Understand, Build & Use Docker Images and Containers for Data Science
One of the preliminary steps that you take when you embark on your data science journey is dealing with the installation of different software such as Python, Jyupter Notebook, some IDEs and countless libraries. Once you successfully pass through this, you often encounter situations where your code seems to work fine on your computer, but when you share it with others, it collapses seemingly for no reason. Well, you are not alone!
The good news is that there are some impressive solutions available that range differently on the scale of convenience, accessibility and ease of use. Google Colab is one of them. It is ready to start, comes loaded with lots of useful libraries and has GPU support. It has its limitations too. But it’s not the topic of today’s article. You can learn and experience Google Colab here.
In this article, **** we are going to take a different approach. We will do hands-on first, and the explanation will come later. This approach will demonstrate how easy it is and why you should learn more about it to be a well-versed data scientist.
Below is a list of key concepts & tasks we will be going through today:
1️⃣ What is Docker?
2️⃣ Install Docker Desktop
3️⃣ Run Data Science loaded Jupyter Notebook
4️⃣ Understanding Containers
5️⃣ What is an Image & Dockerfile?
6️⃣ Create a customized Docker Image
7️⃣ Save & share your Image
➖➖➖➖➖➖➖➖➖➖➖➖➖➖➖➖➖➖➖➖➖➖➖➖
Let’s start discussing them one by one.
What is Docker?

Docker is a company that provides solutions (the name of the solution is Docker as well !) to the problems we described above. In fact it does more than that and is an excellent tool in the developer’s toolbox, but we will stick to its relevance to our Data Science-related issues. It is a software that helps us build "images" and run "containers" to support and better deliver data science projects. We will explain the concepts of "images" & "containers" later in this article. As mentioned above, we will do hands-on first, and the explanation will come later. You can read more about Docker here.
Before we begin, I would also recommend creating an account on Docker (free version is fine) to save your projects on Docker Hub.
Install Docker Desktop
Visit this link and install Docker Desktop. It is no different than any other software installation. You can choose the Windows version or Mac Version. For our demonstration, we will use the Windows version. The procedure for Mac is almost identical. Once downloaded, click the downloaded file to install and follow the instructions. The process is straight forward and should go smoothly. If you want to see the process in action before installing, I found a nice 11-minute video on YouTube, that walks you through the installation process.
Once the installation is complete, you can perform a little check to see if everything is working. Open up your command prompt/terminal and write this code and hit enter:
docker -v
This should confirm if the installation were successful by providing you with the version of Docker we installed.

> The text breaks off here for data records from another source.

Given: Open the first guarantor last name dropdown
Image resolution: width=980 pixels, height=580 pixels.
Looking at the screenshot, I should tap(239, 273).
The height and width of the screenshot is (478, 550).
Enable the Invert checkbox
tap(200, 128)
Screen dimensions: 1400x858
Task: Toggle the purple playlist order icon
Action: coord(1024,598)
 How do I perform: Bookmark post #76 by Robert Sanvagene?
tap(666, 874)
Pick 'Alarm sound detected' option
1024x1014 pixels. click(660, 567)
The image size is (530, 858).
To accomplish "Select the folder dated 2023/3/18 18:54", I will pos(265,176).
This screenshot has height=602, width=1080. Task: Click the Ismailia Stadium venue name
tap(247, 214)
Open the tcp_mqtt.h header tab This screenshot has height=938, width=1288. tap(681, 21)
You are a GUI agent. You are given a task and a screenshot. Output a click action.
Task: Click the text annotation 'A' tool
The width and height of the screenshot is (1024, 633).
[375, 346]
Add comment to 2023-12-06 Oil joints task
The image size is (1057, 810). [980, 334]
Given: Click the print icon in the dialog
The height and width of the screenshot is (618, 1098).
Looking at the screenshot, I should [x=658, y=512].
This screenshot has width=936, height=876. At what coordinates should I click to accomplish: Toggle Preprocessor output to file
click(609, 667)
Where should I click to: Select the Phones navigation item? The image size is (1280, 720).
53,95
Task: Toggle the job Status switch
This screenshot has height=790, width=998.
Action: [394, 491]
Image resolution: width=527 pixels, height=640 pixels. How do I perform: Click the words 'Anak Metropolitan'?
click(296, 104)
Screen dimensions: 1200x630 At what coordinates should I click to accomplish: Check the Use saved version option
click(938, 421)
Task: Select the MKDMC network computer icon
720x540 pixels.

Run Data Science loaded Jupyter Notebook
It’s time for the magic. Open up your command prompt/terminal and write down the following code:
docker run -p 8888:8888 jupyter/minimal-notebook
I will explain this code later, for now just follow these steps. We are doing this for the first time, so it will take some time to get it ready. The next time, rerunning this command won’t take any longer as all the necessary files are already downloaded. Additionally, you will not require any internet connectivity (unlike Google’s Colab) either. Once the process is over, this is how the output should look like:

Copy any of the last three lines (these are the addresses) and paste them into any of your browsers (save the token for later use, provided in the address after the word "token"). That will open up a Jupyter Notebook in your browser.
You will notice that the notebook comes loaded with Python3, Julia & R. Not only that, but many popular data science libraries are already installed and ready to be imported!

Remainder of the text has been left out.